# Fuse map



## JeffandShelley (Aug 30, 2018)

I recently purchased a Atlas for the tow package, but find out it has no brake controller. I did find the wiring harness and waiting for a controller to come. But when I went to look up the fuse map to find location there is no map in manual. I called Volkswagon dealer they are trying to find one but seem unable too? I,ve emailed Volkswagon Canada twice but they hav'nt responded back, I called them once but didn,t have any idea so they said they would call back in couple hours, been 3 days now.
So by chance does anybody have a map of fuse locations or at least location for fuse to install brake controller?


----------



## tbgti (Oct 23, 2017)

JeffandShelley said:


> I recently purchased a Atlas for the tow package, but find out it has no brake controller. I did find the wiring harness and waiting for a controller to come. But when I went to look up the fuse map to find location there is no map in manual. I called Volkswagon dealer they are trying to find one but seem unable too? I,ve emailed Volkswagon Canada twice but they hav'nt responded back, I called them once but didn,t have any idea so they said they would call back in couple hours, been 3 days now.
> So by chance does anybody have a map of fuse locations or at least location for fuse to install brake controller?
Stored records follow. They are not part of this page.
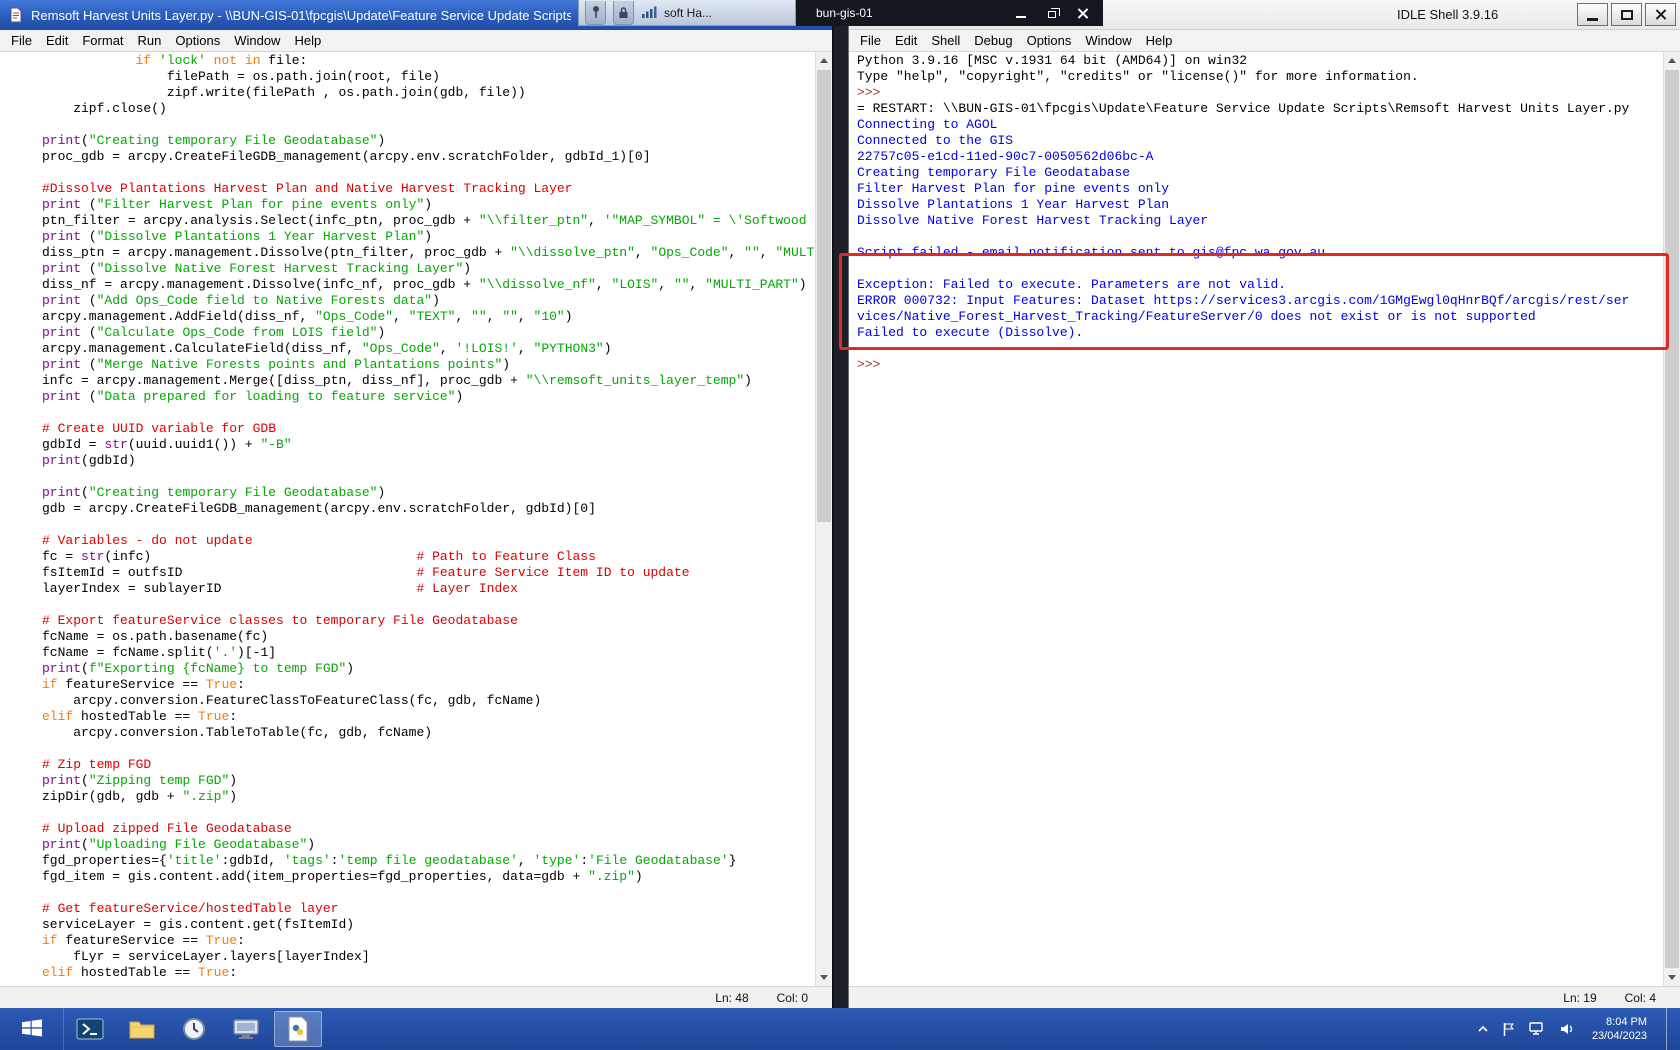 Image resolution: width=1680 pixels, height=1050 pixels. What do you see at coordinates (167, 444) in the screenshot?
I see `code-line: gdbId = str(uuid.uuid1()) + "-B"` at bounding box center [167, 444].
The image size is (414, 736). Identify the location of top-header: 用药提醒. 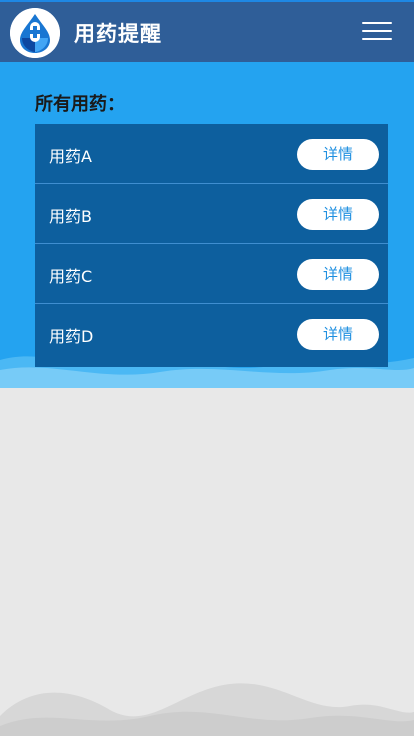
(207, 31).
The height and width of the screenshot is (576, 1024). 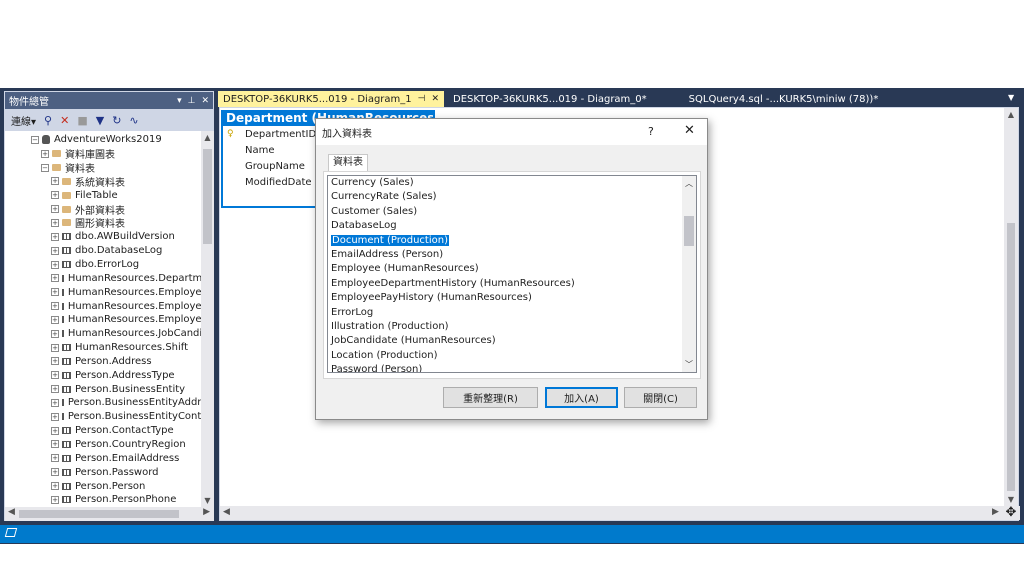 What do you see at coordinates (103, 195) in the screenshot?
I see `tree-node: + FileTable` at bounding box center [103, 195].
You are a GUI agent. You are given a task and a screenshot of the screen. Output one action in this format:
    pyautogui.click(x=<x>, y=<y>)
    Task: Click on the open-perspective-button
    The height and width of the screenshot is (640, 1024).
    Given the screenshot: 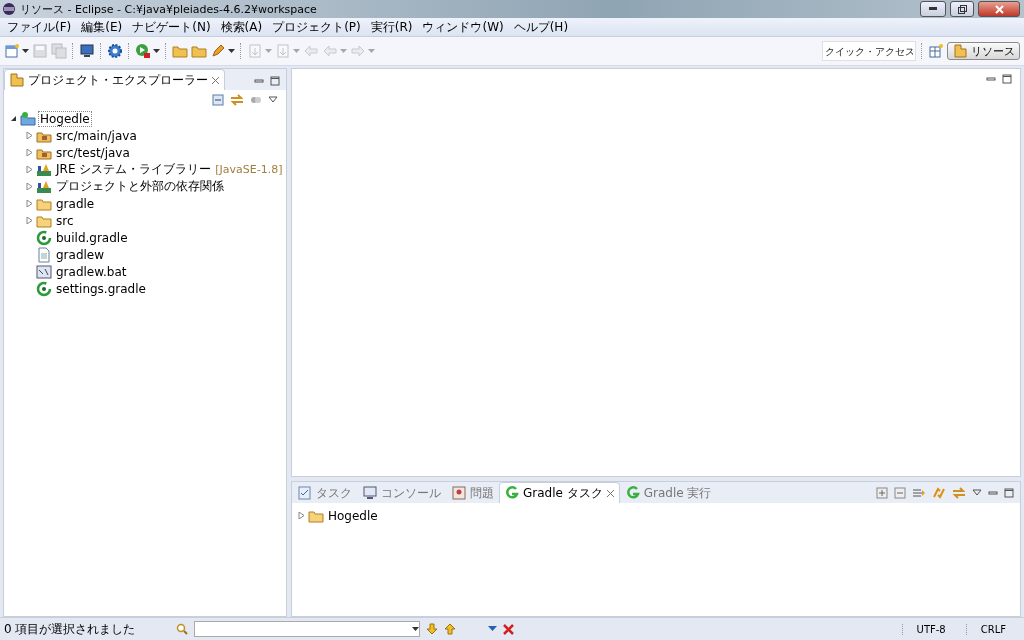 What is the action you would take?
    pyautogui.click(x=936, y=51)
Save the headache - grab the $60 harness from eBay, plug into the pre-wired bundle from under the hood-release panel and enjoy a cold one. It’s about a 20-minute job. 
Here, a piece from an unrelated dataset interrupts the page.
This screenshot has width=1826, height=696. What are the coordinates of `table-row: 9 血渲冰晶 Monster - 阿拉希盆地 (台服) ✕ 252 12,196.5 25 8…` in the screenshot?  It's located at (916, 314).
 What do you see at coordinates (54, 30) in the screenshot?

https://rover.ebay.com/rover/0/0/0?mpre=https://www.ebay.com/ulk/itm/282966124788

Read through this for more detail:

Tow hitch wiring harness???
https://r.tapatalk.com/shareLink?sh...tex.com/showthread.php?t=8727530&share_type=t




Sent from my iPhone using Tapatalk


----------



## Pnvwfun (Jan 22, 2018)

Someone posted a fuse box diagram on another post already. I couldn't find it with the forum search, so I scrolled through the list of posts to find it. Could have found it faster on a Google search.
https://forums.vwvortex.com/showthread.php?8818722-Where-can-I-find-the-fuse-box-diagram


----------



## JeffandShelley (Aug 30, 2018)

*Mr.*

excellent, thank you, trying to get info from Volkswagon like pulling teeth.


----------